D’autre part, Corinne Van Oost ne considère pas la sédation en cas de situation de détresse comme une solution possible, car on ne sait pas si la sédation libère le patient de l’angoisse. Je ne partage pas cette position. La sédation n’est pas une solution pleinement satisfaisante car en diminuant la vigilance du malade elle altère ses capacités de communication. Mais quand un malade souffre de symptômes très pénibles, rebelles aux autres traitements, il préfère lui-même être endormi que de rester dans cet état insupportable. Dans ces situations particulières, j’estime que la sédation est une aide précieuse. C’est bien préférable que de provoquer la mort qui reste pour moi un interdit fondamental. On pourra rétorquer que dans certains cas la sédation provoque la mort. Tout médicament a des effets secondaires ; mais en respectant les bonnes pratiques, on en réduit le risque, et s’il en reste on le tolère. La question de "ce double effet" a été posée par des anesthésistes à Pie XII, sa réponse a été claire. Ce double effet est acceptable si le soulagement est bien l’objectif recherché. En induisant une sédation en cas de détresse, on ne cherche pas à provoquer la mort du malade, mais à le soulager.

Médecine

Ce livre remet aussi en cause la médecine. Car quel est finalement le rôle de la médecine ? Les soins palliatifs ont certes une approche globale de la personne, mais Corinne Van Oost semble vouloir tout inscrire dans le cadre médical — tout en souhaitant une diversité d’intervenants. Faut-il médicaliser la question du sens, comme elle tend à le faire ? Est-ce que ce n’est pas davantage une question de société ou chacun a sa responsabilité ? Lors de la maladie grave ou de la fin de vie la question du sens est posée avec force ; nous, soignants et accompagnants, aidons les personnes à cheminer, mais pouvons-nous tout résoudre ? Bien des questions restent ouvertes lorsque la mort survient.
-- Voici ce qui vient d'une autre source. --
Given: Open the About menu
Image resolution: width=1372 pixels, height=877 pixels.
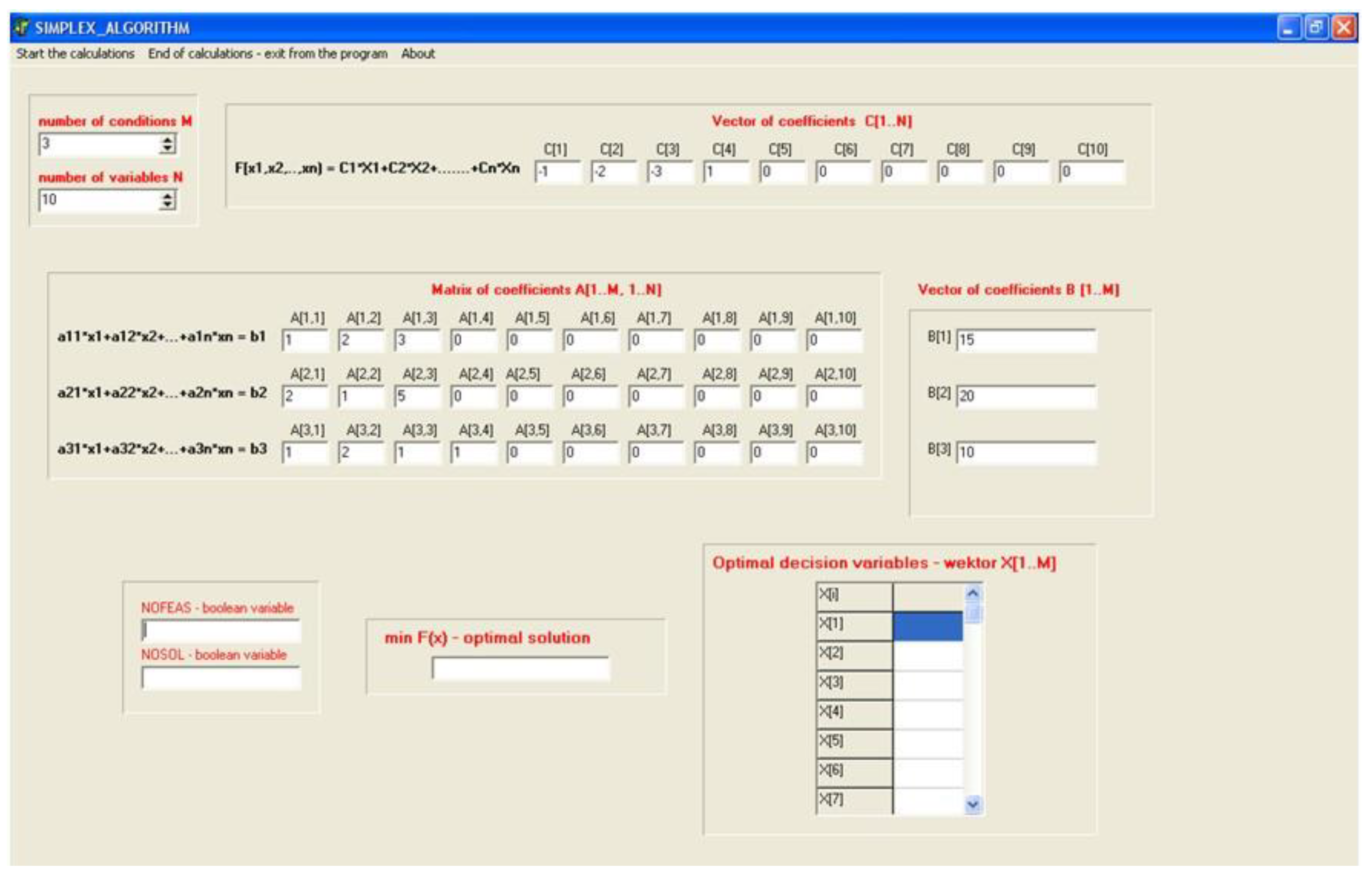Looking at the screenshot, I should [418, 54].
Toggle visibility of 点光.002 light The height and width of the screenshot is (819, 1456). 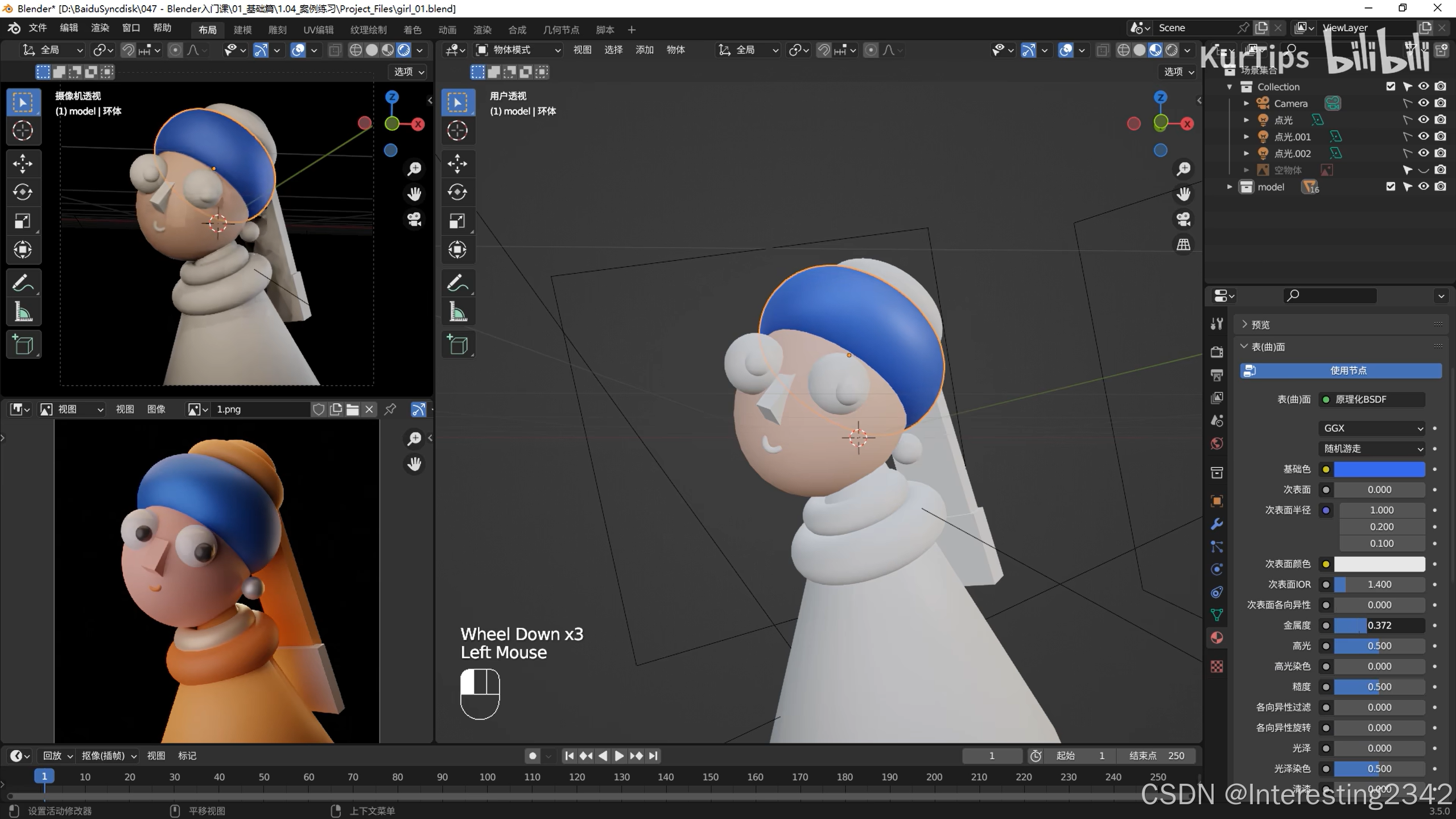1424,153
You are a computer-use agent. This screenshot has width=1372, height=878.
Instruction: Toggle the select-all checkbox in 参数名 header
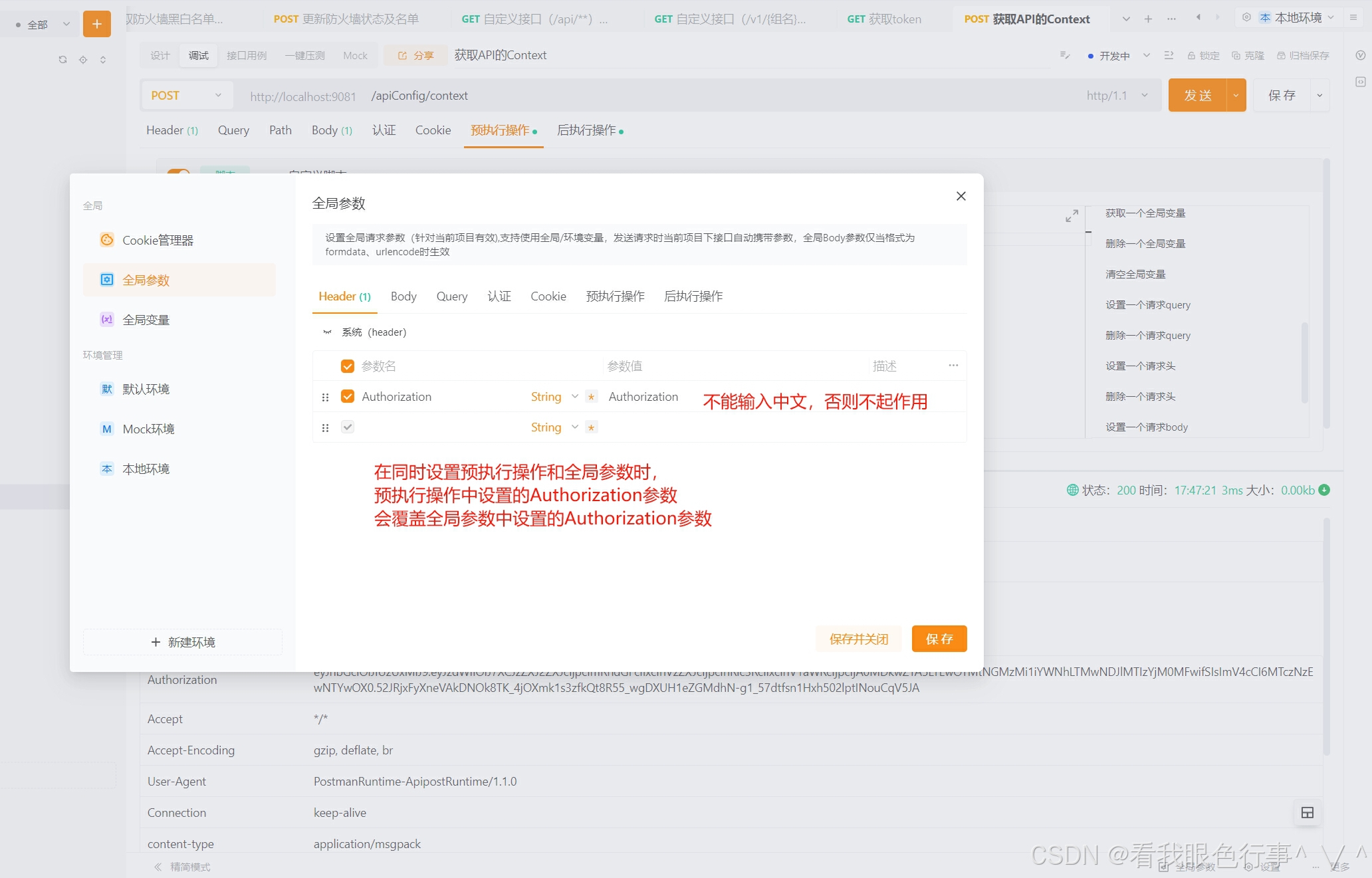(x=347, y=366)
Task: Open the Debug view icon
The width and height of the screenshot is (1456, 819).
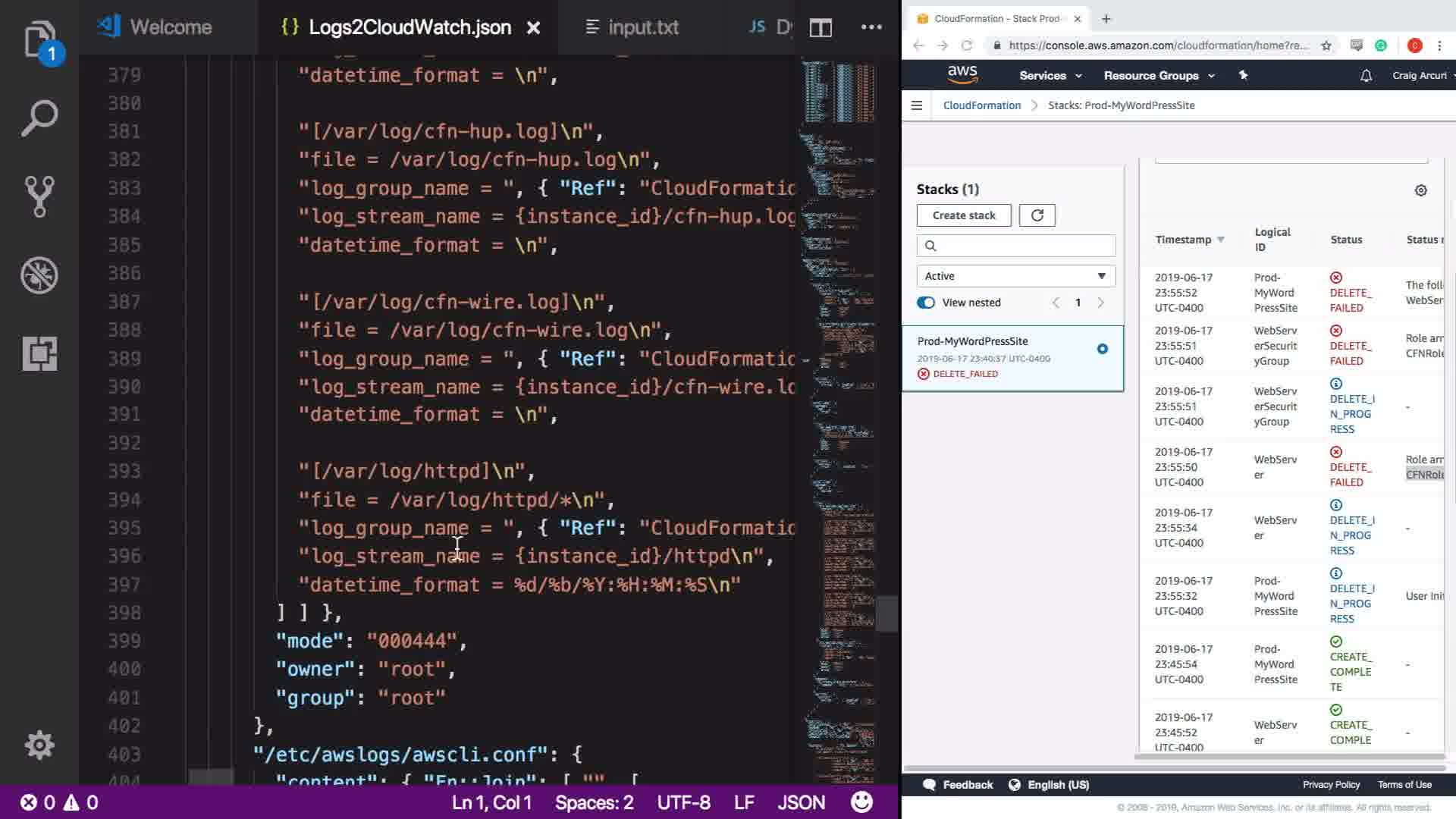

J’ai refermé ce livre en me disant : heureusement qu’en France nous n’en sommes pas là, et j’espère que nous n’y serons jamais. Les retentissements d’une loi qui accepte l’euthanasie sont des retentissements majeurs, tant au niveau de la société, de la demande des gens, qu’au niveau de la pratique médicale. Toutes ces conséquences ne font pas envie. Contrairement à l’auteur, je crois qu’une société qui admet l’euthanasie n’a pas gagné en humanité. La conséquence d’une telle loi, c’est que l’euthanasie augmente, que les gens pensent qu’ils ont droit à l’euthanasie. Elle devient de fait assez contraignante pour les médecins, même si il est dit clairement dans la loi que le médecin est libre de refuser. Il y a une très forte pression sociale. "

Docteur Marie-Sylvie Richard

* Editions Presses de la Renaissance, septembre 2014, 208 pages, 16,90 euros.